» WHAT IS BEING ASKED
Quote the passage about Eventide Asset Management word for word, everything from "But that doesn’t" down to "the S&P 500.".

» SUPPLIED PASSAGE
[Start of section]
Robin John is a man of faith. Religious faith, certainly. But perhaps more importantly to his investors, he has faith in companies that create value for their owners by—yes, we’ll say it—making the world a better place.
It would be easy enough to dismiss any kind of theological foundation to investments as being at best a well-meaning but flimsy conceit with which to guide asset allocation decisions, and at worst a smug, self-righteous posturing that only serves to separate the faithful from their money.
But that doesn’t describe John’s firm Eventide Asset Management. Certainly there are plenty of references to biblical passages and commentary on topics like “engines of blessings” on their website. But with roughly $2 billion in assets, the firm’s two funds have put disbelievers to shame; by combining a socially responsible investment theme that stresses a corporation’s culture and values, the Eventide Gilead Fund—which invests mostly in technology and healthcare stocks—has returned 29.9 percent annualized over the past three years, crushing the broader market’s return of 18.5 percent over the same time period, as measured by the total return of the S&P 500.
Its second fund, the Eventide Healthcare & Life Sciences Fund, invests in healthcare stocks and has an aggregate return of 49 percent since inception, compared to 31 percent for a blend of S&P healthcare stocks. The performance almost justifies the funds’ relatively high expense ratios of close to 1.5 percent.
[End of section]
» GIVEN MATERIAL
[Start of section]
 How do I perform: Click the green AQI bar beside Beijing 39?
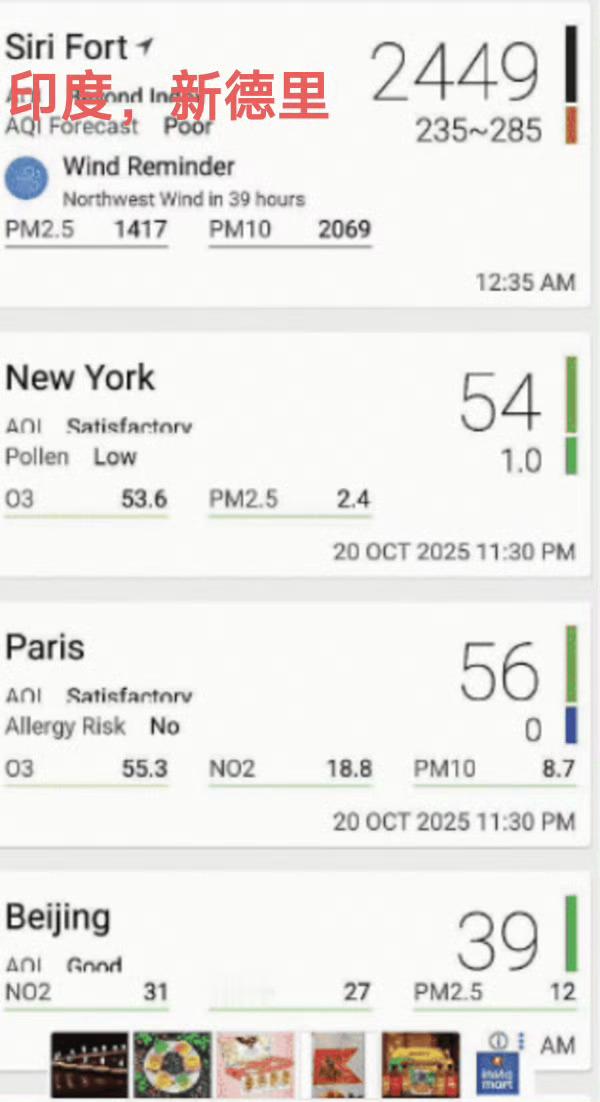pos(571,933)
[End of section]
» RESPONSE TO THE TASK
But that doesn’t describe John’s firm Eventide Asset Management. Certainly there are plenty of references to biblical passages and commentary on topics like “engines of blessings” on their website. But with roughly $2 billion in assets, the firm’s two funds have put disbelievers to shame; by combining a socially responsible investment theme that stresses a corporation’s culture and values, the Eventide Gilead Fund—which invests mostly in technology and healthcare stocks—has returned 29.9 percent annualized over the past three years, crushing the broader market’s return of 18.5 percent over the same time period, as measured by the total return of the S&P 500.